Available HA solutions
Common approaches include Keepalived, Codis, Twemproxy, and Redis Sentinel. For modest data volumes the author chose the official Redis Sentinel solution.
Solution 1 – Single Redis instance (no Sentinel)
A single Redis server provides no redundancy; if the process or host fails, the service and any non‑persistent data are lost.
Solution 2 – Master‑slave with a single Sentinel
Two Redis instances (master and slave) plus one Sentinel monitor them. Clients query Sentinel for the current master. However, the single Sentinel itself is a single point of failure, so true HA is not achieved.
Solution 3 – Master‑slave with two Sentinels
Running two Sentinel processes allows clients to fall back to the other if one fails. Yet if an entire node goes down, only one Sentinel remains reachable, which is insufficient because Sentinel requires a majority (>50%) to elect a new master, leaving the service unavailable.
Solution 4 – Master‑slave with three Sentinels (final architecture)
Adding a third server with an additional Sentinel gives three Sentinels monitoring two Redis instances. This configuration tolerates any single node failure, any single Sentinel failure, or a network partition between two nodes, maintaining service availability.
Optionally a third Redis instance can be added for extra redundancy, but too many slaves increase replication lag.
When a node loses network connectivity, the remaining Sentinels can promote the slave to master. To avoid split‑brain writes during a partition, Redis can be configured with min‑slaves‑to‑write and min‑slaves‑max‑lag so that a master stops accepting writes if it cannot reach enough slaves.

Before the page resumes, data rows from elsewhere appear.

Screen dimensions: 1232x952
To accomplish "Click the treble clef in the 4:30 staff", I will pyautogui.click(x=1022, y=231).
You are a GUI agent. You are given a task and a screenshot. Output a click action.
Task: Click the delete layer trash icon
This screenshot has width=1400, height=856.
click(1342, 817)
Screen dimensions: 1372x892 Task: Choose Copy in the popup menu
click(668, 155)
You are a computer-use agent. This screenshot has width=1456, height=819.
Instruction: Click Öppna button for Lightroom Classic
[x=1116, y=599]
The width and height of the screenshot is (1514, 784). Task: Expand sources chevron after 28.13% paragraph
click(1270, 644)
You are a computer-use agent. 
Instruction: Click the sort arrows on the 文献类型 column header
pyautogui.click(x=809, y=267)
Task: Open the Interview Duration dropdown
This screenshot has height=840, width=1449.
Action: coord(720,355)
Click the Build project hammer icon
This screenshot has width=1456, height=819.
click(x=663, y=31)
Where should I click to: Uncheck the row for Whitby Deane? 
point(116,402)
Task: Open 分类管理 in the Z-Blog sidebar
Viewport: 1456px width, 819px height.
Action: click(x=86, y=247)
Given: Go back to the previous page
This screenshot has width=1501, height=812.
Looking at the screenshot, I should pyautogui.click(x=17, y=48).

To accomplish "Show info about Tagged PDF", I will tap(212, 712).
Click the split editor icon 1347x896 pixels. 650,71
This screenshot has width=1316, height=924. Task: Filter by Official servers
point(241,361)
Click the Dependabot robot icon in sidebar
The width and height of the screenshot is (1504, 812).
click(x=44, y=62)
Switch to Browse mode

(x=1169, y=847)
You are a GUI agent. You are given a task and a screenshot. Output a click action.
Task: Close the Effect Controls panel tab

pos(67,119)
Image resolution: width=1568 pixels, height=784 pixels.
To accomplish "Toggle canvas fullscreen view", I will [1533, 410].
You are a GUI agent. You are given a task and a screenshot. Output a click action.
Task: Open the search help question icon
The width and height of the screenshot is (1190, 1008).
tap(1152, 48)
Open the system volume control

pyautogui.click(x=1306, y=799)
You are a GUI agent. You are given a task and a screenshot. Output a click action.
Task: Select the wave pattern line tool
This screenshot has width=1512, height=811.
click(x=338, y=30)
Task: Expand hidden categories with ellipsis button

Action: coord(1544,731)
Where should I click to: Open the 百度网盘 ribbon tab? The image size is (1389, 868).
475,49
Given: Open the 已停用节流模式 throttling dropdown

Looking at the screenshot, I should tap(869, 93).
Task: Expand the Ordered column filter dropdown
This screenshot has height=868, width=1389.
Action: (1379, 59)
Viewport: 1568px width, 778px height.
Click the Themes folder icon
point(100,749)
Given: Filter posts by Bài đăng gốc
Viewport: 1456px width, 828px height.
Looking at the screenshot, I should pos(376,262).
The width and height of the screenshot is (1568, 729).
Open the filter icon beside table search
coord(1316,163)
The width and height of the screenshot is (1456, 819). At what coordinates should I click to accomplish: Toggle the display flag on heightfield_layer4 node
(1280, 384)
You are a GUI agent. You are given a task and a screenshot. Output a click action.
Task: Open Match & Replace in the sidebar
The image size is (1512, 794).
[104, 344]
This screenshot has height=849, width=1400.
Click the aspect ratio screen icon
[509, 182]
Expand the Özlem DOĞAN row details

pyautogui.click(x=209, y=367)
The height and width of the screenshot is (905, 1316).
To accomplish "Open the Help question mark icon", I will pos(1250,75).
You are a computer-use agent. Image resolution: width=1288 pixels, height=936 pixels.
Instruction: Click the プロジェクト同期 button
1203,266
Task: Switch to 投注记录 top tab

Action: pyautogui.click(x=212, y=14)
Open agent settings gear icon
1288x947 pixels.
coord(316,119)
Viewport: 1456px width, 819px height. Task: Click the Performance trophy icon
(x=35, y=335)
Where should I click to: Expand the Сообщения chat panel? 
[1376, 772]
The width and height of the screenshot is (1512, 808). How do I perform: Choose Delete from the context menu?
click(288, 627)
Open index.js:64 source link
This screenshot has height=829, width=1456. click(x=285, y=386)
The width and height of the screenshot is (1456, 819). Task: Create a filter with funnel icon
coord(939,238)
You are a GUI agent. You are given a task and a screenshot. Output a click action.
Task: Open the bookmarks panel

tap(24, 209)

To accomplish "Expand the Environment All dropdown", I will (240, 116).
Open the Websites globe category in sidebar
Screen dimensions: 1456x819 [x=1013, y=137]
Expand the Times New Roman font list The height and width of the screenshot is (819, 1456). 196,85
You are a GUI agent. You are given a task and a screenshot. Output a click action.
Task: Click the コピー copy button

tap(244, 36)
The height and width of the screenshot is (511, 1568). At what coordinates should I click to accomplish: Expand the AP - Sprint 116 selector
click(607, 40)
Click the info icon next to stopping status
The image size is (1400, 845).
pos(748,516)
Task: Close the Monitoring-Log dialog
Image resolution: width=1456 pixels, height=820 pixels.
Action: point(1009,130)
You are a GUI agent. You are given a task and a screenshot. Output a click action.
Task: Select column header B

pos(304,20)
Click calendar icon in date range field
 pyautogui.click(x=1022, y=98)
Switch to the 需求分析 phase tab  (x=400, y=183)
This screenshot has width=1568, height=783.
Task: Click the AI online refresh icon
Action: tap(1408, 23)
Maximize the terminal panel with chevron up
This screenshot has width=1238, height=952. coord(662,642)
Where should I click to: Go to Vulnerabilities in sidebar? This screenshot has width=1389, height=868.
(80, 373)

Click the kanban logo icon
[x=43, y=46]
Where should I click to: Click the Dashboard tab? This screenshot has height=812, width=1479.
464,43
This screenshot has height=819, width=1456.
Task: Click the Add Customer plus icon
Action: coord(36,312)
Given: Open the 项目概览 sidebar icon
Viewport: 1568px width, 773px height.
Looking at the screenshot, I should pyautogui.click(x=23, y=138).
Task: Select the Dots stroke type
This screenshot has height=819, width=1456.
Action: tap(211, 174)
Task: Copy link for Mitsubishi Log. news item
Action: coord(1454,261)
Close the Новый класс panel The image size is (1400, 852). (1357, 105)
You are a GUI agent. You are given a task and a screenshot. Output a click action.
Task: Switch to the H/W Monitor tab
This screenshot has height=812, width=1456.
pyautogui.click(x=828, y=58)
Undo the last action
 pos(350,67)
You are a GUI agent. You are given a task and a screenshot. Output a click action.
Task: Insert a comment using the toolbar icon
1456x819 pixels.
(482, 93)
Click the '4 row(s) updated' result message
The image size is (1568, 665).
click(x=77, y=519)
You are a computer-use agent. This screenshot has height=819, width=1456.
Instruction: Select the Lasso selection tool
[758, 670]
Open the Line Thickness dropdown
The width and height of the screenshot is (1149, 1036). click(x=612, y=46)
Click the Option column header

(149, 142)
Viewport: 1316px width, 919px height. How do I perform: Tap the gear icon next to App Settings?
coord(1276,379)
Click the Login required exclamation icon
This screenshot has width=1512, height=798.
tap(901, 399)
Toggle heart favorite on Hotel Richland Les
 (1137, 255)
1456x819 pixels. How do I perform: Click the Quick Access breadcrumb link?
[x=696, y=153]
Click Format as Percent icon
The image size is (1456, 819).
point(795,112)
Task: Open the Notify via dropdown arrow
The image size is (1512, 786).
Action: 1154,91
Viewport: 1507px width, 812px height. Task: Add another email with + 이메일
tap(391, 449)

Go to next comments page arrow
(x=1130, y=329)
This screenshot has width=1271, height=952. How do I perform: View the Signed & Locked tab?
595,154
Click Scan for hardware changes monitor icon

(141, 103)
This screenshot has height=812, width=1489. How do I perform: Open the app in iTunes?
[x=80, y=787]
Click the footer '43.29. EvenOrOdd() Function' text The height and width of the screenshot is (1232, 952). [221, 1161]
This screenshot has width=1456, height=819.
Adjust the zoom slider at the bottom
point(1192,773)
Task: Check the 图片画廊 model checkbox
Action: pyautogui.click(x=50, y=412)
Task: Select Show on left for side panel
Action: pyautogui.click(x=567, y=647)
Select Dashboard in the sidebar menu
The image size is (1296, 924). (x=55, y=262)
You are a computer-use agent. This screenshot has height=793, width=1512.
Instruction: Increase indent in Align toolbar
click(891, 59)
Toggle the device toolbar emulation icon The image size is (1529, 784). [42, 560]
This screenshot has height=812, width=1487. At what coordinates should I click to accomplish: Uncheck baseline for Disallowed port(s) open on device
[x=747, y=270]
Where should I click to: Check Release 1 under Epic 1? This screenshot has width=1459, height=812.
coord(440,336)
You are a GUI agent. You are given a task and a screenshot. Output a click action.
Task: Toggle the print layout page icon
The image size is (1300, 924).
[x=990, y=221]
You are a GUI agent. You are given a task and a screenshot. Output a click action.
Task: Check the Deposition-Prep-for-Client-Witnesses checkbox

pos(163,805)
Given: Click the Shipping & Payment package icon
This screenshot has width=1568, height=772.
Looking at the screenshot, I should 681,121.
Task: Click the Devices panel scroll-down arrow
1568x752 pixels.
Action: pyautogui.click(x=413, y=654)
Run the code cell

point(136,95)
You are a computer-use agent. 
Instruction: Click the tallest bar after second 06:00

Usability – Making Sentinel transparent to clients
Clients normally need a Sentinel‑aware library and multiple Sentinel addresses. To keep the client experience identical to a single‑node Redis, a virtual IP (VIP) can be assigned to the current master. A failover script moves the VIP to the new master, so clients continue to connect to the same IP and port.
Conclusion
Building a basic Redis service is easy, but achieving HA requires extra nodes, multiple Sentinel processes, and supervision (e.g., Supervisor) to restart crashed processes. The three‑Sentinel design provides robust HA while keeping client configuration simple.